To do:
Please find all lines in the data that hold the string "computer" and copy them.

### Stored data ###

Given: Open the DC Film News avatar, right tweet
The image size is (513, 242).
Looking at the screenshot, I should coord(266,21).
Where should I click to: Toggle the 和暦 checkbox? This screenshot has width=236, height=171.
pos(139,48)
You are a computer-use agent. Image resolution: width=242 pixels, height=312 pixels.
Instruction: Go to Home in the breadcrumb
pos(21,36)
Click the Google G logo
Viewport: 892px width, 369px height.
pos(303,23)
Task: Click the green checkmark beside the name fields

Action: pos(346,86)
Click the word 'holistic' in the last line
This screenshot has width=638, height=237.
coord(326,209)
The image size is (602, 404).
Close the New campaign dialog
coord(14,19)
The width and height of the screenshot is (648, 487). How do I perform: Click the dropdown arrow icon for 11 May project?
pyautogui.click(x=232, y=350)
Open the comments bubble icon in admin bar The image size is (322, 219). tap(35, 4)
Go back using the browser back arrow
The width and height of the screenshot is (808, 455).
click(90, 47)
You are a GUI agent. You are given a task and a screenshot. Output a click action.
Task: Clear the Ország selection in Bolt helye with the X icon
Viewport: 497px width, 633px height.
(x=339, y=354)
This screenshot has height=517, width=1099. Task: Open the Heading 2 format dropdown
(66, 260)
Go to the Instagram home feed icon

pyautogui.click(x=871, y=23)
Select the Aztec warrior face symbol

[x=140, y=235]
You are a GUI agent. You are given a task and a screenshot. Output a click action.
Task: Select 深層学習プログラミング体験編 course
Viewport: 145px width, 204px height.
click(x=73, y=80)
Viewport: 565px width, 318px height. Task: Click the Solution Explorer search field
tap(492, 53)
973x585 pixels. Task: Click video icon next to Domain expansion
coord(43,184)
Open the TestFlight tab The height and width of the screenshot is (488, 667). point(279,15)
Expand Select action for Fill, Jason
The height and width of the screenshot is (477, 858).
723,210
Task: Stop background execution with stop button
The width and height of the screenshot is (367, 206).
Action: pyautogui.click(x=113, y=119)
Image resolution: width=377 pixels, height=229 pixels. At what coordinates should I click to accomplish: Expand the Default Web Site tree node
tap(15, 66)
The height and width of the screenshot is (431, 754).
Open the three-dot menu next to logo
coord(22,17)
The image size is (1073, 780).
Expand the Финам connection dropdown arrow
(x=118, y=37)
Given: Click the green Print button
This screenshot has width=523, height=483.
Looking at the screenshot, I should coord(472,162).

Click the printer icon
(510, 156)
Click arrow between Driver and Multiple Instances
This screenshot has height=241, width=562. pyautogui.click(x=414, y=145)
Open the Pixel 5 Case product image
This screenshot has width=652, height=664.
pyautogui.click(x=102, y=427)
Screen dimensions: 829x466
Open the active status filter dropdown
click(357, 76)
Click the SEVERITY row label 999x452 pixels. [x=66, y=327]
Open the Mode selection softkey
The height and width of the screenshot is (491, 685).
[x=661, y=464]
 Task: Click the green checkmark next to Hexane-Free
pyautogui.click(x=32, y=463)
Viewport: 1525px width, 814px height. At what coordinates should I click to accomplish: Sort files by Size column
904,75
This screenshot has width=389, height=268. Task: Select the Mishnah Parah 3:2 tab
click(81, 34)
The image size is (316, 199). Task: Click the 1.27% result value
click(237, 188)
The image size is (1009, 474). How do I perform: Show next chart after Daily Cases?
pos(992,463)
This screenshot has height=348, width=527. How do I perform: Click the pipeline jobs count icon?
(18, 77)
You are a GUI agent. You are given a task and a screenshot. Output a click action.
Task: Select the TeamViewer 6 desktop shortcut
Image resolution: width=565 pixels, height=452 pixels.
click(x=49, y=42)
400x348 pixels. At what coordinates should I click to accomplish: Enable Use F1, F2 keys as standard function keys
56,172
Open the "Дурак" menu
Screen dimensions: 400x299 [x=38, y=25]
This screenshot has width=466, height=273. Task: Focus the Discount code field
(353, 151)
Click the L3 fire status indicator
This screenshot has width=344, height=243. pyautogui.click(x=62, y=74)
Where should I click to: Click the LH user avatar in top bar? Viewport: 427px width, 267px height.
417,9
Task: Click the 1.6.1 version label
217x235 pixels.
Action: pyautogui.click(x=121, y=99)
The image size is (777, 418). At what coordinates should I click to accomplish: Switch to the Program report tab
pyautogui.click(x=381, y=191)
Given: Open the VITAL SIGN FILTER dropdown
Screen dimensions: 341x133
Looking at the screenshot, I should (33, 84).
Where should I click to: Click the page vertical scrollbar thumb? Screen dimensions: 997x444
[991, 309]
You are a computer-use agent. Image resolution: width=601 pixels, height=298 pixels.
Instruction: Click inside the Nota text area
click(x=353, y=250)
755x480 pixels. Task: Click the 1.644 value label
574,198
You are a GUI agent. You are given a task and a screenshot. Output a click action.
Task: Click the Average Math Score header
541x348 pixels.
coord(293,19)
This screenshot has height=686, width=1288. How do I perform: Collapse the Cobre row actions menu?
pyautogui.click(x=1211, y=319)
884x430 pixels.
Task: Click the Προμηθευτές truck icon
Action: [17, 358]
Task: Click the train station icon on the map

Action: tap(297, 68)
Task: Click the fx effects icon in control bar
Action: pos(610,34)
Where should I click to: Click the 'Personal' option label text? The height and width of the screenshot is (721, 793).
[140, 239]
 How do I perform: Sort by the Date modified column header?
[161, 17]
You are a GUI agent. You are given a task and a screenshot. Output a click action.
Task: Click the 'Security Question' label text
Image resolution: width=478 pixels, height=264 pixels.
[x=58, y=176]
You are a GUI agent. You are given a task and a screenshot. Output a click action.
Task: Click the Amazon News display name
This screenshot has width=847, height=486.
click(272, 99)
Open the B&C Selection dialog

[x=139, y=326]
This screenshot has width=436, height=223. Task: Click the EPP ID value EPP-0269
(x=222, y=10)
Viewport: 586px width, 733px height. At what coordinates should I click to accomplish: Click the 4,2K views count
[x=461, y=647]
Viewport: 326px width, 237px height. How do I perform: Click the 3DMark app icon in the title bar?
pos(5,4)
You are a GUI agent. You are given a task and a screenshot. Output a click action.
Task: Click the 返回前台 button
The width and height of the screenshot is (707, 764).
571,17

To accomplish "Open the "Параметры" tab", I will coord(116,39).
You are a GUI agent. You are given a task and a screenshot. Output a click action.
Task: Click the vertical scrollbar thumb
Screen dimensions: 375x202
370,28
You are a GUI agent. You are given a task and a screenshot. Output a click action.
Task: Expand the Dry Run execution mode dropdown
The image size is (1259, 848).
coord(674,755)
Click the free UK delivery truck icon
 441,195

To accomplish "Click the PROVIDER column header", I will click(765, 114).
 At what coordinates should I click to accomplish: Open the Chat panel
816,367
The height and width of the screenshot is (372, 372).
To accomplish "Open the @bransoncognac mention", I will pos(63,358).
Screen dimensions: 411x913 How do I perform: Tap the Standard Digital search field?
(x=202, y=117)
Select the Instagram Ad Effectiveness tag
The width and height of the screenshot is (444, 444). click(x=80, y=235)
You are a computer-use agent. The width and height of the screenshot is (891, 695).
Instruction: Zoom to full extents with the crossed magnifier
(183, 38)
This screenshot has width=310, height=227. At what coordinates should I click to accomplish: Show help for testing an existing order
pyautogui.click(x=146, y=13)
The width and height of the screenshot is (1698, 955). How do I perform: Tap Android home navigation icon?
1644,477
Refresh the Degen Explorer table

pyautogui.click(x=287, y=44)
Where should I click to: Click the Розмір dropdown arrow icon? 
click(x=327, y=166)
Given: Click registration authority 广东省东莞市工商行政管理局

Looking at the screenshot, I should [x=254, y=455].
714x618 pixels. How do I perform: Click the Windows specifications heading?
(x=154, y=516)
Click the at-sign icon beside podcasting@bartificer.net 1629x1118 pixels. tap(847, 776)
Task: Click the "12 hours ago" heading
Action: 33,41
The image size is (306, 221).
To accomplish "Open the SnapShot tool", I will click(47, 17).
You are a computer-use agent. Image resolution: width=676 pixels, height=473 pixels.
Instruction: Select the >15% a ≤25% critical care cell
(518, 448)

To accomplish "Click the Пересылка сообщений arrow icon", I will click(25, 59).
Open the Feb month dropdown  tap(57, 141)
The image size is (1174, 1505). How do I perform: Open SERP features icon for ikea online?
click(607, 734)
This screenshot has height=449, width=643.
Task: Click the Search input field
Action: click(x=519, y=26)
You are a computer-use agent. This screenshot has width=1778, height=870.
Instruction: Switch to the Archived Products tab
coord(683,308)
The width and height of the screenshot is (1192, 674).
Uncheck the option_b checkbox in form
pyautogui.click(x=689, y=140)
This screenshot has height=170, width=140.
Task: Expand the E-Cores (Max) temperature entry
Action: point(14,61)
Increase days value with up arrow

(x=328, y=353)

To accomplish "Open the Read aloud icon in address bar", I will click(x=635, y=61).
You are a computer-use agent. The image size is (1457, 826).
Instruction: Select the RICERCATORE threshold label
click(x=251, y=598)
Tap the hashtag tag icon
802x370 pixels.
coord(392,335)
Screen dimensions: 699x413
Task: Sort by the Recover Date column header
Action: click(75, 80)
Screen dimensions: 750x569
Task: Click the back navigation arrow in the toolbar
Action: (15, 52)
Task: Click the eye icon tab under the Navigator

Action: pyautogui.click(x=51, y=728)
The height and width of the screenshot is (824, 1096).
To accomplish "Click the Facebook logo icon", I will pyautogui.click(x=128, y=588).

###

Response to the task:
You are a computer-use agent. Image resolution: width=242 pixels, height=312 pixels.
You are a computer-use agent. Image resolution: width=601 pixels, height=298 pixels.
You are a computer-use agent. The width and height of the screenshot is (891, 695).
You are a computer-use agent. Image resolution: width=676 pixels, height=473 pixels.
You are a computer-use agent. This screenshot has width=1778, height=870.
You are a computer-use agent. The image size is (1457, 826).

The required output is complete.